Lee v. Rolla Speedway, Inc., No. 10012
Court | Missouri Court of Appeals |
Writing for the Court | TITUS |
Citation | 539 S.W.2d 627 |
Decision Date | 23 June 1976 |
Docket Number | No. 10012 |
Parties | Ralph E. LEE et al., Plaintiffs-Respondents, v. ROLLA SPEEDWAY, INCORPORATED, Defendant-Appellant, and Central Missouri Regional Fair, Incorporated, Defendant. |
Page 627
v.
ROLLA SPEEDWAY, INCORPORATED, Defendant-Appellant,
and
Central Missouri Regional Fair, Incorporated, Defendant.
Motion for Rehearing or to Transfer to Supreme Court Denied
July 9, 1976.
Application to Transfer Denied Sept. 13, 1976.
Page 628
Melvin E. Carnahan, Rolla, for plaintiffs-respondents.
L. W. Hannah, Yates, Mauck, Robinett & Hannah, Springfield, for defendant-appellant.
Before STONE, P.J., and HOGAN and TITUS, JJ.
TITUS, Judge.
Defendant Central Missouri Regional Fair, Incorporated (Fair), as landlord, and defendant Rolla Speedway, Incorporated (Speedway), as tenant, entered into a lease in October 1968 whereby Speedway obligated itself to construct an automobile racetrack on the leased premises.
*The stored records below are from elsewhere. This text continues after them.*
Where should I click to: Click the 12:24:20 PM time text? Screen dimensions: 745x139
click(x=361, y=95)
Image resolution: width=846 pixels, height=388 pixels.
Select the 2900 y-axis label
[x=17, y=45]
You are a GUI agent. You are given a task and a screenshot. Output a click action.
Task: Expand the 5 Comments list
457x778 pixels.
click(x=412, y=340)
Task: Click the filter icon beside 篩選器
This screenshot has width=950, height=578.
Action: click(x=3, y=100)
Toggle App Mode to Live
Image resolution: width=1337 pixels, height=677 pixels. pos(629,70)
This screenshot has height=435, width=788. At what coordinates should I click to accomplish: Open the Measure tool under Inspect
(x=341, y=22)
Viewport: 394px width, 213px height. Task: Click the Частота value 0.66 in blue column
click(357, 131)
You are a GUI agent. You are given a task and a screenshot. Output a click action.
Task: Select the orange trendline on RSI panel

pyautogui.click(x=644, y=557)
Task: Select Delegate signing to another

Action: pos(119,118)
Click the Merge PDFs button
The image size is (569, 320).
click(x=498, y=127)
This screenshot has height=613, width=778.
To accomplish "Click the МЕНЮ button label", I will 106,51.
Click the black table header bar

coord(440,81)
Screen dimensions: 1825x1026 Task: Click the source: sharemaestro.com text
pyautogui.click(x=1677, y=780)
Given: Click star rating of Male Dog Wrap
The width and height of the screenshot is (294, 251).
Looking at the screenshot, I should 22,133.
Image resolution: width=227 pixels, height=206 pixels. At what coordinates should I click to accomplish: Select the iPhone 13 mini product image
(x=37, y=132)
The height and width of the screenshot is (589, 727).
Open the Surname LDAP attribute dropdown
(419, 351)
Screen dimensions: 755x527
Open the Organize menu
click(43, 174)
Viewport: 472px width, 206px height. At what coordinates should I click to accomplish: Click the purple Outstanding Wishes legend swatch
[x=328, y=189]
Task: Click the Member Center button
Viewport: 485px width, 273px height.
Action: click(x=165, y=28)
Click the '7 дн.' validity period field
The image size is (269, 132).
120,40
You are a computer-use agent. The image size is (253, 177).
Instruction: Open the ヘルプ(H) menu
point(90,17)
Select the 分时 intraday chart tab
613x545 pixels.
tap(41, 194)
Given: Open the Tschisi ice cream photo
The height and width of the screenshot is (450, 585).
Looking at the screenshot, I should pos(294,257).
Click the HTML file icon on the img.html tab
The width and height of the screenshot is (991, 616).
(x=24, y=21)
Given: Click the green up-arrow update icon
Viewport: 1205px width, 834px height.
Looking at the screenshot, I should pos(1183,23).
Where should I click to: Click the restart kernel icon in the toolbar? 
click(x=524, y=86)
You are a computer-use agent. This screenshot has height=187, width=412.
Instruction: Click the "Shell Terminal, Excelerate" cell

After Speedway had partially performed clearing and grading work at the proposed track site, an attorney, representing some 45 residents in the vicinity of the track, wrote to Fair and Speedway in May 1969 demanding that construction of the track be halted for the avowed reason that its use would constitute a nuisance. When the demand went unheeded, a petition was filed in July 1969 by 21 residents living within a 3/8ths mile radius of the project to enjoin construction, maintenance and operation of the racetrack.
Upon conclusion of the first trial of the cause in August 1970, the circuit court denied the injunction and plaintiffs appealed to the Supreme Court. That tribunal, recognizing that the racetrack had been completed and had been in operation pending appeal, reversed and remanded the case for further proceedings because, inter alia, 'there is no necessity to adjudge 'the extent
Page 629
of the harm involved' on a theoretical basis. Evidence should now be available as to the actual effect of the track operation and the rights of the parties can much better be adjudged on that basis.' Lee v. Rolla Speedway, Incorporated, 494 S.W.2d 349, 355(4) (Mo.1973). 1Following the second trial, the circuit court prepared and filed a comprehensive memorandum containing extensive findings of facts and concluded: '(I)t is the Order, Judgment and Decree of this court that the defendants . . . and each of them, and their assigns or any person, association, partnership, corporation or entity whatsoever, acting by, through or under defendants, be and they are hereby permanently enjoined and restrained from operating an automobile racetrack or speedway on the lands of defendant Fair.' Only defendant Speedway has appealed.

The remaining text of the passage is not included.